Kutipan Terpilih =>
******

[Fiqh] Hukum wanita haidh baca Quran

Soal:
Hukum wanita haidh membaca atau menyentuh Al-Qur'an?
Jawab:
Dari pertanyaan tersebut ada 2 poin:
1. Hukum membaca al Qur'an bagi wanita haidh
2. Hukum memegang al Qur'an bagi wanita haidh
Kita akan membahas satu persatu:
1. Membaca al Qur'an bagi wanita haidh
Jumhur ulama berpendapat diharamkan membaca Al-Quran bagi wanita haid sebelum dia suci. Tidak ada pengecualian, melainkan hanya untik bacaan dzikir dan do'a , tidak ditujukan untuk  membaca Al-Quran. Seperti bacaan bismillahrrahmaanirrahim, inna lillah wa inna ilaihi raajiun, rabbanaa aatina fiddunya hasanah… dst. Sebagaimana zikir dan doa lainnya yang terdapat dalam Al-Quran. Pendapat mereka yang melarang hal tersebut dilandasi dengan dalil;
Apa yang diriwayatkan dari hadits Ibnu Umar radhiallahu anhuma, sesungguhnya Nabi shallallahu alaihi wa sallam, bersabda,
" ﻻ ﺗﻘﺮﺃ ﺍﻟﺤﺎﺋﺾ ﻭﻻ ﺍﻟﺠﻨﺐ ﺷﻴﺌﺎً ﻣﻦ ﺍﻟﻘﺮﺁﻥ " ﺭﻭﺍﻩ ﺍﻟﺘﺮﻣﺬﻱ، ﺭﻗﻢ 131 ‏) ﻭﺍﺑﻦ ﻣﺎﺟﻪ، ﺭﻗﻢ 595 ﻭﺍﻟﺪﺍﺭﻗﻄﻨﻲ 1/117 ﻭﺍﻟﺒﻴﻬﻘﻲ، 1/89 )
"Hendaknya wanita haid dan orang yang junub tidak membaca Al-Quran sedikitpun." (HR. Tirmizi, no. 121, Ibnu Majah, no. 595, Daruquthni, 1/117 dan Baihaqi, 1/89)
Ini merupakan hadits lemah, karena berasal dari riwayat Ismail bin Ayasy dari orang-orang Hijaz. Riwayat dia dari mereka dianggap lemah. Syaikhul Islam Ibnu Taimiyah (21/460) berkata, 'Ini merupakan hadits lemah berdasarkan kesepakatan para pakar hadits." (Lihat Nashburroyah, 1/195 dan Talkhis Habir, 1/183)

******

Baris yang Disediakan =>
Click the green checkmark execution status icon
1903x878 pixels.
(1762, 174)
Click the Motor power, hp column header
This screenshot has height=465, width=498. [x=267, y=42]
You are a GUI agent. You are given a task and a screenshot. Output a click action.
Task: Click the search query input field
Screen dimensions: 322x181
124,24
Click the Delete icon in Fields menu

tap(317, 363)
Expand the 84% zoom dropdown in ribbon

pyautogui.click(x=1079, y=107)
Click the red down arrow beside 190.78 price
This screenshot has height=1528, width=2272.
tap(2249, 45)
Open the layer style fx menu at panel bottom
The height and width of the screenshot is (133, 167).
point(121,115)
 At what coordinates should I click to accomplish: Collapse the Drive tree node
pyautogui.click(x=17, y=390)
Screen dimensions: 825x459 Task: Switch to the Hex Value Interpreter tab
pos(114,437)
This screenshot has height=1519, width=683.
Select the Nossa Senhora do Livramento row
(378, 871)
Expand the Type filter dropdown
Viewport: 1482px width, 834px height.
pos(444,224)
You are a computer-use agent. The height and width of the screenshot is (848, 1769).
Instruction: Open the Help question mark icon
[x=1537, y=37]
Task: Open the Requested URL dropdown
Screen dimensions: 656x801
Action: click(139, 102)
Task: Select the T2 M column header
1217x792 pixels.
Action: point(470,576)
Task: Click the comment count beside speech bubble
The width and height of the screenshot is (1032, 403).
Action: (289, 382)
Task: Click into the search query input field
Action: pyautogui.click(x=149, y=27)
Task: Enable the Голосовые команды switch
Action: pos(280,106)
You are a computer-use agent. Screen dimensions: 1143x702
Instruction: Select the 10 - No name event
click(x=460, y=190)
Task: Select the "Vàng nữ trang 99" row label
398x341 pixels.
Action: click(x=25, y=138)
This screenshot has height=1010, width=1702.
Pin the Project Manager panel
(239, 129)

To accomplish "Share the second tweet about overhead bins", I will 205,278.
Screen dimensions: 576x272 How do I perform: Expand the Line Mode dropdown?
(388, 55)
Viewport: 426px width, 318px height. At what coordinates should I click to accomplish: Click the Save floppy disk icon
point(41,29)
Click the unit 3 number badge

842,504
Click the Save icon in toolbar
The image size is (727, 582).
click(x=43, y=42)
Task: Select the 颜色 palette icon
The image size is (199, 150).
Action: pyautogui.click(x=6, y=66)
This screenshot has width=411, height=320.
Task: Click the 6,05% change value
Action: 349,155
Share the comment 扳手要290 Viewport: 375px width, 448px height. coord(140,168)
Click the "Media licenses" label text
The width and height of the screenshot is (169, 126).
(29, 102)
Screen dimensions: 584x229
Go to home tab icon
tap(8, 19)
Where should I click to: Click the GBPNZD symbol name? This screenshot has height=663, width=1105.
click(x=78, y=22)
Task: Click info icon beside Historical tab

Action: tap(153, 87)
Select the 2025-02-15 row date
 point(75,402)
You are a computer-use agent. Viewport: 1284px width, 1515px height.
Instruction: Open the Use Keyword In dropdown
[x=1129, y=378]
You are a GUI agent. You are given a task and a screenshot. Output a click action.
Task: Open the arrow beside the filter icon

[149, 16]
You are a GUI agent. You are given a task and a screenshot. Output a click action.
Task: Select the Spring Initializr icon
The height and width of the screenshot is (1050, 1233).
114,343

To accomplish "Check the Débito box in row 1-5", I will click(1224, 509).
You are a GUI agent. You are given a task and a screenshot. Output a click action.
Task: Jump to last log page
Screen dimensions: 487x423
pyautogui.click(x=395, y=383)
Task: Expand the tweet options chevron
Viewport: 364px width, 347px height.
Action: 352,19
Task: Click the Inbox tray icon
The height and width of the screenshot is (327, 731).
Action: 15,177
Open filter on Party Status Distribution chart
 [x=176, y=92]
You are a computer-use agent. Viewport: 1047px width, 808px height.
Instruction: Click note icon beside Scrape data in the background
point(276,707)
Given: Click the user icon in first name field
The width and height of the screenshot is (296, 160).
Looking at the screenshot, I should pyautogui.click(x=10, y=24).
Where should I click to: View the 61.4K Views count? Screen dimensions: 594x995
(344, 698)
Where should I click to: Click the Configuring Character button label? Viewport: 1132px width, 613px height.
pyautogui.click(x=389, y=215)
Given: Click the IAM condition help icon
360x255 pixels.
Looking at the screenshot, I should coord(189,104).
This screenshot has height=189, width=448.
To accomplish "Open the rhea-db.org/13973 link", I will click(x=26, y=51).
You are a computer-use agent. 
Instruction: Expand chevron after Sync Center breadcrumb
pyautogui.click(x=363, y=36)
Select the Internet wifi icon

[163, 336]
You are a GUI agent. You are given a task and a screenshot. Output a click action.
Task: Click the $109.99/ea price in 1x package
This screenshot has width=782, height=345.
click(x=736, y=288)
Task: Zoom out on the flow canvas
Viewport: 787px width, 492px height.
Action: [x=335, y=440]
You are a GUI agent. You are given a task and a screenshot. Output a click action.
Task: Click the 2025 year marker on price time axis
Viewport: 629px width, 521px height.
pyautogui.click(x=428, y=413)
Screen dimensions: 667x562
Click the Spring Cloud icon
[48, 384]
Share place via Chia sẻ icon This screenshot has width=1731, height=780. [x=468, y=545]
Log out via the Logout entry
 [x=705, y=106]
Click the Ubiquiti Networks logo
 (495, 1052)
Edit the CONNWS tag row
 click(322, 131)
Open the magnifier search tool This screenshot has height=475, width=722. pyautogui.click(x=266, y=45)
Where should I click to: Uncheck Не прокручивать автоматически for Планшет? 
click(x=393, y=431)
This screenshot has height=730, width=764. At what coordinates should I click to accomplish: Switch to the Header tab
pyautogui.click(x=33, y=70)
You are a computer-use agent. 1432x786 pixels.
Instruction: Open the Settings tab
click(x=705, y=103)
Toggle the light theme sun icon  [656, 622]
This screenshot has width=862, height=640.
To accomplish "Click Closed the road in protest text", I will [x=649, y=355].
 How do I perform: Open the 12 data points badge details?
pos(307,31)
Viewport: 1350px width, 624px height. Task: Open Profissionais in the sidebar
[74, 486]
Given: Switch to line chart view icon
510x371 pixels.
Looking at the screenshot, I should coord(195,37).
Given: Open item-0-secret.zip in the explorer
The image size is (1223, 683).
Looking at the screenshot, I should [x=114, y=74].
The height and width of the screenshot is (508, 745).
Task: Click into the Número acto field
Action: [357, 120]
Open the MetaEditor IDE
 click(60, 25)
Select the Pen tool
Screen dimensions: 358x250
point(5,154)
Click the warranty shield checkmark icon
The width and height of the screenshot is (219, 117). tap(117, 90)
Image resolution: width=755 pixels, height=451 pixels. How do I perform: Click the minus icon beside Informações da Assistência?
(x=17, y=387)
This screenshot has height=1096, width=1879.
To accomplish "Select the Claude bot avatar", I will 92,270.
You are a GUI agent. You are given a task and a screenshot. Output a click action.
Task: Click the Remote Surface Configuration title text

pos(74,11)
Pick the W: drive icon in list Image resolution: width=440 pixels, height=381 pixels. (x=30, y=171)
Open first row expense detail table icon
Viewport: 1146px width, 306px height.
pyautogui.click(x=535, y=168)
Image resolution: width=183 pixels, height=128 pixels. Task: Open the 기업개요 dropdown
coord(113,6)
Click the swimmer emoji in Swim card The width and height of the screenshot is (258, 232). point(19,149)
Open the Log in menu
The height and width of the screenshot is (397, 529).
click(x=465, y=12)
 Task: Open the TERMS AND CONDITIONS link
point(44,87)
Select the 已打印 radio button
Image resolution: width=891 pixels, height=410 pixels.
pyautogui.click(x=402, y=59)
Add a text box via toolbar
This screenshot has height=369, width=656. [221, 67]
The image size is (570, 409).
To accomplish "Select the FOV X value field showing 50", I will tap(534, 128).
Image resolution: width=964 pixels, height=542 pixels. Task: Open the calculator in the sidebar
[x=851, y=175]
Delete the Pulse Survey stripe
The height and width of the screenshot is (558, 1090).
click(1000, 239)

******

Tugas Anda => Bisakah Anda menuliskan kembali teks tentang hukum wanita haid membaca Al-Qur'an, mulai dari "Ini merupakan hadits lemah, karena" hingga dan termasuk "Talkhis Habir, 1/183)", dengan mengubah "pakar hadits" menjadi "ahli hadits"?

Jawaban Tertulis =>
Ini merupakan hadits lemah, karena berasal dari riwayat Ismail bin Ayasy dari orang-orang Hijaz. Riwayat dia dari mereka dianggap lemah. Syaikhul Islam Ibnu Taimiyah (21/460) berkata, 'Ini merupakan hadits lemah berdasarkan kesepakatan para ahli hadits." (Lihat Nashburroyah, 1/195 dan Talkhis Habir, 1/183)